[Document section — start]

DEA Releases Updated ‘Drug Slang Code Words’ Intelligence Report

DEA Releases Updated ‘Drug Slang Code Words’ Intelligence Report

The Drug Enforcement Administration (DEA) has recently released an unclassified intelligence report that serves as an updated version of a publication named ‘Drug Slang Code Words,’ issued by the agency in May 2017.

In addition to listing slang terms and code words for drugs, the report includes new informational material that has been gathered from a number of different sources in the law enforcement field and supplementary open sources.

The publication was designed to be a complete reference for law enforcement officers and members of other organizations who have the tendency to come in contact with slang terms or code words that are used to describe or identify different controlled and illicit substances as well as synthetic and/or designer drugs.

The slang terms and code words are alphabetically listed in the report and the information that has been added this year can be seen italicized. In addition, the document identifies the substances and different drug categories not only in English but also in the applicable language derivations.

[Document section — finish]

> [Work task 1]
From the article on the DEA report, list each kind of substance that the slang terms and code words are said to describe or identify.
> [Work task 2]
Quote the stretch of the DEA report article from "In addition to" through "and/or designer drugs.".

[Dataset excerpts — start]

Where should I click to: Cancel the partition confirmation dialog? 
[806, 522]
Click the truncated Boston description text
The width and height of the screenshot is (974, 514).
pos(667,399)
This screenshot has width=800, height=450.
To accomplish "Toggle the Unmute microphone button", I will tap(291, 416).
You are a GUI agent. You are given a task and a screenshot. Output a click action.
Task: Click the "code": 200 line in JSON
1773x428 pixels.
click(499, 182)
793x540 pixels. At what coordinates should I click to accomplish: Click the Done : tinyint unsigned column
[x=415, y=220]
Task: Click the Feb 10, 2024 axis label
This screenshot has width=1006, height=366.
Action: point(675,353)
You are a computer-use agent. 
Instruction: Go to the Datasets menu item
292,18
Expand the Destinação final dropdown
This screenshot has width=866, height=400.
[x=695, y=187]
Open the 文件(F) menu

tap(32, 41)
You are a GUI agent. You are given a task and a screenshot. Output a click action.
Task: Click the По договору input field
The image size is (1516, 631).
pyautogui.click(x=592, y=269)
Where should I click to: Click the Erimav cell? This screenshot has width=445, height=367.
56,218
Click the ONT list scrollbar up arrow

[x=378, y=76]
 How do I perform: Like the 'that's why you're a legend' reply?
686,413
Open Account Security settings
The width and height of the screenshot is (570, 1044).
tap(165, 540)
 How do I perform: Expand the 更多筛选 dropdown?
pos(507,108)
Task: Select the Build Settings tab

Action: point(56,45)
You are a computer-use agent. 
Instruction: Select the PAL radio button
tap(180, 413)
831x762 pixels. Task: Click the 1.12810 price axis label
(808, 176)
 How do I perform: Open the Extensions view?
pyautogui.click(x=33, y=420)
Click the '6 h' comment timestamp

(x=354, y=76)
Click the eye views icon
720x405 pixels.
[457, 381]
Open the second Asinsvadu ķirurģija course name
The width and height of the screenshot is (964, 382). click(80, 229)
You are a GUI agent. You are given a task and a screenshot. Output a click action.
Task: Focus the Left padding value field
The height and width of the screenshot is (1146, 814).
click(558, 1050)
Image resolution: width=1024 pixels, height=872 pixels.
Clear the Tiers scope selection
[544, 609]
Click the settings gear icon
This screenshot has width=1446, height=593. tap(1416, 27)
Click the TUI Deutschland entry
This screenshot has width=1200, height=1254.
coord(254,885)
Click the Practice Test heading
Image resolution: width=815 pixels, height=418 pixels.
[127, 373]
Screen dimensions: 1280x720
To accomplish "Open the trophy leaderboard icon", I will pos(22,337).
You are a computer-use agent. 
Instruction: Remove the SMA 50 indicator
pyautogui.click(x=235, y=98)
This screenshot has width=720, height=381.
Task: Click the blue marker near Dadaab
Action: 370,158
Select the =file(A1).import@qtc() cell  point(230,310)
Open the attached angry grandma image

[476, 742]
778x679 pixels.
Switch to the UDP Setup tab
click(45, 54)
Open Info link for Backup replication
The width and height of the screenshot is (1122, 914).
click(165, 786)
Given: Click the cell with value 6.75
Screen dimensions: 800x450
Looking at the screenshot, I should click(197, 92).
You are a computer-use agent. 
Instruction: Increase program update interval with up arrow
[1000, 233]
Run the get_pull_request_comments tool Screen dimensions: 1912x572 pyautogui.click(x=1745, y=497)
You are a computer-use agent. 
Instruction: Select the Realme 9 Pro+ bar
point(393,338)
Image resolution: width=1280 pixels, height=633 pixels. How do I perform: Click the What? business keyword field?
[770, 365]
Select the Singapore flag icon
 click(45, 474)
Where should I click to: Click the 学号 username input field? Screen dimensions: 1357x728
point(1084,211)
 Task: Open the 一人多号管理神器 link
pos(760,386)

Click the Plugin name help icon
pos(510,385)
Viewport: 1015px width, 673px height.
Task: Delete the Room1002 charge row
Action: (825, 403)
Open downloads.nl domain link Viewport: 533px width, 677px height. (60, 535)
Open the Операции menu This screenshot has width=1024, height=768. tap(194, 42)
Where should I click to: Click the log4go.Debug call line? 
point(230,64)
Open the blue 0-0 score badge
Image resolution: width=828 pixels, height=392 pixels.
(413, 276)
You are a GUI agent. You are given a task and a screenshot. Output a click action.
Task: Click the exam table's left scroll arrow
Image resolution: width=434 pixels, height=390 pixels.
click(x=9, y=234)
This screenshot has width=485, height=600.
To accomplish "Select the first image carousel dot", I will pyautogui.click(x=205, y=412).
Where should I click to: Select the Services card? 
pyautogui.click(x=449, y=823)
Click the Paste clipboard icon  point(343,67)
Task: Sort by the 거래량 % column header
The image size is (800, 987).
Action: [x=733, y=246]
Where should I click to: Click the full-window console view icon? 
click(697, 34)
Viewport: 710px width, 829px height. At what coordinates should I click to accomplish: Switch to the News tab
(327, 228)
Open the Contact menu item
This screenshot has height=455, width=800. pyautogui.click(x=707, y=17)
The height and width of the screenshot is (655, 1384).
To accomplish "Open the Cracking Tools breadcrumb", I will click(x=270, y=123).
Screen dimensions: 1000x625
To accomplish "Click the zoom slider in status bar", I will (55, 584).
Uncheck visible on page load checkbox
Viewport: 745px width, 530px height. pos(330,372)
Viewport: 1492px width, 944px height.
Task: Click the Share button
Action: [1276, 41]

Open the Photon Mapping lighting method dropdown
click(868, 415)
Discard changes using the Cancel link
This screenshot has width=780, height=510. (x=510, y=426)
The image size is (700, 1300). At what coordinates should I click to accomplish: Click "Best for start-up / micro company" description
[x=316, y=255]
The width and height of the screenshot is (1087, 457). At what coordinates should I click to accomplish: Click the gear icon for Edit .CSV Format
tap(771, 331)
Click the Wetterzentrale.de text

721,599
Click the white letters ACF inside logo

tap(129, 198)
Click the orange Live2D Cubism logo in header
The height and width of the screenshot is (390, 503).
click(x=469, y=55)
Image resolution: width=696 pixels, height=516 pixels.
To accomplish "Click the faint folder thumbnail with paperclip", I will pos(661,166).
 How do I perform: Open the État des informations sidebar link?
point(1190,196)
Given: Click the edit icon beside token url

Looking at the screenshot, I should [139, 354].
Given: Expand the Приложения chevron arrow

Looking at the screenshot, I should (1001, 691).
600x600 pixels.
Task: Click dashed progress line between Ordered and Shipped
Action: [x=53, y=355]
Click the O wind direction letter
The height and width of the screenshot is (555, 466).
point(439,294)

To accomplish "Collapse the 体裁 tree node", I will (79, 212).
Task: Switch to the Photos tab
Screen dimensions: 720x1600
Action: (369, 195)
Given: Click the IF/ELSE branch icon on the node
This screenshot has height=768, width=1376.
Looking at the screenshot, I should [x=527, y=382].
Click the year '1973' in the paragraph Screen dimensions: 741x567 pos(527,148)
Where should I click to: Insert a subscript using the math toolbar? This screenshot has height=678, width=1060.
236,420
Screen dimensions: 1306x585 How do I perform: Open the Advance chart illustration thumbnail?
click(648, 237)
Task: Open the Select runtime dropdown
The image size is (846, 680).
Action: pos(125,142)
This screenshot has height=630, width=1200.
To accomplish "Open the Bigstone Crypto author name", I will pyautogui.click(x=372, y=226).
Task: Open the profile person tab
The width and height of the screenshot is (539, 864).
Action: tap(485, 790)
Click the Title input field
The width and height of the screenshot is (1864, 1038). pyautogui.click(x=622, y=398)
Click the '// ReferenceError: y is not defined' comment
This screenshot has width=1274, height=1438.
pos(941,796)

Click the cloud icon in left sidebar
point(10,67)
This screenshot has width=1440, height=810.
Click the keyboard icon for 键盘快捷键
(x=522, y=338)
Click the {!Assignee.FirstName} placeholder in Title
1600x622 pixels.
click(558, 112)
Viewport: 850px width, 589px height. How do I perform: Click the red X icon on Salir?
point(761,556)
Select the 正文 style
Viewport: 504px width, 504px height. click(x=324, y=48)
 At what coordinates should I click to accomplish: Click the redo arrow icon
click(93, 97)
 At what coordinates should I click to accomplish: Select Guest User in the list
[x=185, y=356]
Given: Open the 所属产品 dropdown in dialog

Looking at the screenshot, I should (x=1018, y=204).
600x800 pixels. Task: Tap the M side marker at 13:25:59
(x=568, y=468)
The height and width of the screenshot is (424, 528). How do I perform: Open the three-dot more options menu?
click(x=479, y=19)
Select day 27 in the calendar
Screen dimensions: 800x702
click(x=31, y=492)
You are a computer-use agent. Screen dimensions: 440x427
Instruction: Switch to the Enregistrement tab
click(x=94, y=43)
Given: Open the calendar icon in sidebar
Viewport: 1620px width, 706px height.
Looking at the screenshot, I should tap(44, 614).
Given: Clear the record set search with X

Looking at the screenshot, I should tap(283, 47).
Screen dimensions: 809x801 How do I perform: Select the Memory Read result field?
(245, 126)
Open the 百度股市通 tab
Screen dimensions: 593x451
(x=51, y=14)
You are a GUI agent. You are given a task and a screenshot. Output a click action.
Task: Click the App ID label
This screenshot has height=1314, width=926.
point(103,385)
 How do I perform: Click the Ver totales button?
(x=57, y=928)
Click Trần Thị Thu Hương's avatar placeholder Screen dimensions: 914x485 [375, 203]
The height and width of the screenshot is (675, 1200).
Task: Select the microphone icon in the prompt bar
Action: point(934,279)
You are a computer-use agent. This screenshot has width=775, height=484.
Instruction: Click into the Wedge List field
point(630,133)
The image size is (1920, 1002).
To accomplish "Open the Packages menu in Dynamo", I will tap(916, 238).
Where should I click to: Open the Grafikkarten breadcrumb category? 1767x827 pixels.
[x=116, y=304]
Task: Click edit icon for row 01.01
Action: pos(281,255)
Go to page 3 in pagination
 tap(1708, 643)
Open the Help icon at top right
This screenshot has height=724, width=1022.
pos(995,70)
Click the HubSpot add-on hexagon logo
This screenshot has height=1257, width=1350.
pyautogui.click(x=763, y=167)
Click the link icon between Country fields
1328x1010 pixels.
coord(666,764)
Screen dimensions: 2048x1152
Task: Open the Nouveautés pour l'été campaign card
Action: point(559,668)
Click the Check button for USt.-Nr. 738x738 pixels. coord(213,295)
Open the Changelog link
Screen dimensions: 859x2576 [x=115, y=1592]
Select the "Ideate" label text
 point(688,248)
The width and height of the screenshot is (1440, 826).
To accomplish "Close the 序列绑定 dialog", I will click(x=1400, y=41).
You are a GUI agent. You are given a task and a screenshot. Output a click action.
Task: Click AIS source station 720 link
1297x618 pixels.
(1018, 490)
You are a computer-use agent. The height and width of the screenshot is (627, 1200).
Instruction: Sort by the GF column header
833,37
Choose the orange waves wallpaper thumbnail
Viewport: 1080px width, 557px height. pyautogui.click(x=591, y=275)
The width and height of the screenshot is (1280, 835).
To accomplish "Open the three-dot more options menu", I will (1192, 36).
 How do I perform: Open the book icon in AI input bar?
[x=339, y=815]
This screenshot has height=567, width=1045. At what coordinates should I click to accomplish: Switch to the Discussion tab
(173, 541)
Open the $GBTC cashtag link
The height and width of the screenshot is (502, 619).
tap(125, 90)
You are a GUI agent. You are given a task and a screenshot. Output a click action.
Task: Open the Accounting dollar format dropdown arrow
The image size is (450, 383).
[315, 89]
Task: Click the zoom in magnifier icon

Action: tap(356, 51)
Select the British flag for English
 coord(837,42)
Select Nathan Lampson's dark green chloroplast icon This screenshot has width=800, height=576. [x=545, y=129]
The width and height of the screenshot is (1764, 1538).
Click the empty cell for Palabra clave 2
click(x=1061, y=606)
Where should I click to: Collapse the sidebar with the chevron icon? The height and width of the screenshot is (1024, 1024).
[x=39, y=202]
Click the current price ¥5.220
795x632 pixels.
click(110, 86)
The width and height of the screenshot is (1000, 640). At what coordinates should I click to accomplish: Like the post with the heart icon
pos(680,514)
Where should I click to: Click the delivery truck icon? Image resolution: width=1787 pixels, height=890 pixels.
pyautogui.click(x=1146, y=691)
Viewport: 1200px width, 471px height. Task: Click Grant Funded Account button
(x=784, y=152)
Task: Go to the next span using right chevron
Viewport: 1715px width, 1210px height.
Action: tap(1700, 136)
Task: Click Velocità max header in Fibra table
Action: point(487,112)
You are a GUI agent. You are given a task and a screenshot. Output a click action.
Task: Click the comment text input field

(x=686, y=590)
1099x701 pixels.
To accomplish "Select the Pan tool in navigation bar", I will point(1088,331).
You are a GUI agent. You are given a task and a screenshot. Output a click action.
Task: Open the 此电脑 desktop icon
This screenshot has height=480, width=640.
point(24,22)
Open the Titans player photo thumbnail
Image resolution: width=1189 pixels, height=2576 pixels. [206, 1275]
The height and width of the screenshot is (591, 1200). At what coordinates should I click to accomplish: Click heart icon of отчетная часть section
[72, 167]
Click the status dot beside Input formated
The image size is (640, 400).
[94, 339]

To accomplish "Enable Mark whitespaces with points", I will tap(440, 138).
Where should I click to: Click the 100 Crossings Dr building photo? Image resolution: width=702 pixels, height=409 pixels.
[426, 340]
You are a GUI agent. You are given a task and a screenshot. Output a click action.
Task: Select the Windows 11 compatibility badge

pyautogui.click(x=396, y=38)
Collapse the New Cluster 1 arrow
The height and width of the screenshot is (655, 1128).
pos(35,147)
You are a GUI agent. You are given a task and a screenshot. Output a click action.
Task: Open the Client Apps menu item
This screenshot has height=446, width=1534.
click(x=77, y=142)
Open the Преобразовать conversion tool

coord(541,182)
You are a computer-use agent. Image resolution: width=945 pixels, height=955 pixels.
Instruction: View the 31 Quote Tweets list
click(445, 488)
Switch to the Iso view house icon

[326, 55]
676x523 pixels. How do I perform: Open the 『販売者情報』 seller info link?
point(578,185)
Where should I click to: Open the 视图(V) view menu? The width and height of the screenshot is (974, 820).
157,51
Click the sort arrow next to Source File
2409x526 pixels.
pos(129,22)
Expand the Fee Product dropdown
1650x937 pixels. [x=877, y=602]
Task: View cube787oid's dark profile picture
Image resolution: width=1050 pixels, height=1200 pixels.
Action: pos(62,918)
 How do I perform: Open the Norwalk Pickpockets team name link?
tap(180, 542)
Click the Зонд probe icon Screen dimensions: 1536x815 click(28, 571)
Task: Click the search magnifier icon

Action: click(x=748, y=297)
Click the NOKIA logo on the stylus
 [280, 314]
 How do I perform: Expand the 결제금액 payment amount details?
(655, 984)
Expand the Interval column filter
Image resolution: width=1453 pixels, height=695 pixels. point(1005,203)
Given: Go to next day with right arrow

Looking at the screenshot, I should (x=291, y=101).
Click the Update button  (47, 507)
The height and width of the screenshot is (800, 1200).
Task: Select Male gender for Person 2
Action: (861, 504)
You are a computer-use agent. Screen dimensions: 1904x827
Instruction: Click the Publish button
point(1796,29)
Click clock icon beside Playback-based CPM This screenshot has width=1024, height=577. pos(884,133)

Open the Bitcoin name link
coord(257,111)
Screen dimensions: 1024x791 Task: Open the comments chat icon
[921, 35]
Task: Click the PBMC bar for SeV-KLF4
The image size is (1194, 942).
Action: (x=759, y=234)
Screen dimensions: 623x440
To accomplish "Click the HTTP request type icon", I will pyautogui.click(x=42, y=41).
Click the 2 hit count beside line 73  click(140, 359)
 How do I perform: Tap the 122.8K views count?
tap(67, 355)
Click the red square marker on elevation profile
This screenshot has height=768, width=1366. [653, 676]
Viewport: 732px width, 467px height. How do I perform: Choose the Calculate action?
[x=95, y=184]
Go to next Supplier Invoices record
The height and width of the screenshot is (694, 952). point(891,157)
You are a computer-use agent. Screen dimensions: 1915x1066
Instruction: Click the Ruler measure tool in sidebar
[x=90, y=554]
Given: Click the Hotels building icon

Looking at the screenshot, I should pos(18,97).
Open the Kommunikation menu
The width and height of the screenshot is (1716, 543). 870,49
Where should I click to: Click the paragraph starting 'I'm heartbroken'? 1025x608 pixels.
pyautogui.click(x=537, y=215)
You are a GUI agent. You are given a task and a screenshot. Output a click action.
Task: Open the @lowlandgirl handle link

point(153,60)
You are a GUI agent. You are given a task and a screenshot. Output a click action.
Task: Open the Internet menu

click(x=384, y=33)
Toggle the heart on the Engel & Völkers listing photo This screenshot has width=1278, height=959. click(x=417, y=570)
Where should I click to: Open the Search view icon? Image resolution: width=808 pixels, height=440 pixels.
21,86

[Dataset excerpts — finish]

> [Task answer 1]
- Controlled substances
- Illicit substances
- Synthetic drugs
- Designer drugs

> [Task answer 2]
In addition to listing slang terms and code words for drugs, the report includes new informational material that has been gathered from a number of different sources in the law enforcement field and supplementary open sources.

The publication was designed to be a complete reference for law enforcement officers and members of other organizations who have the tendency to come in contact with slang terms or code words that are used to describe or identify different controlled and illicit substances as well as synthetic and/or designer drugs.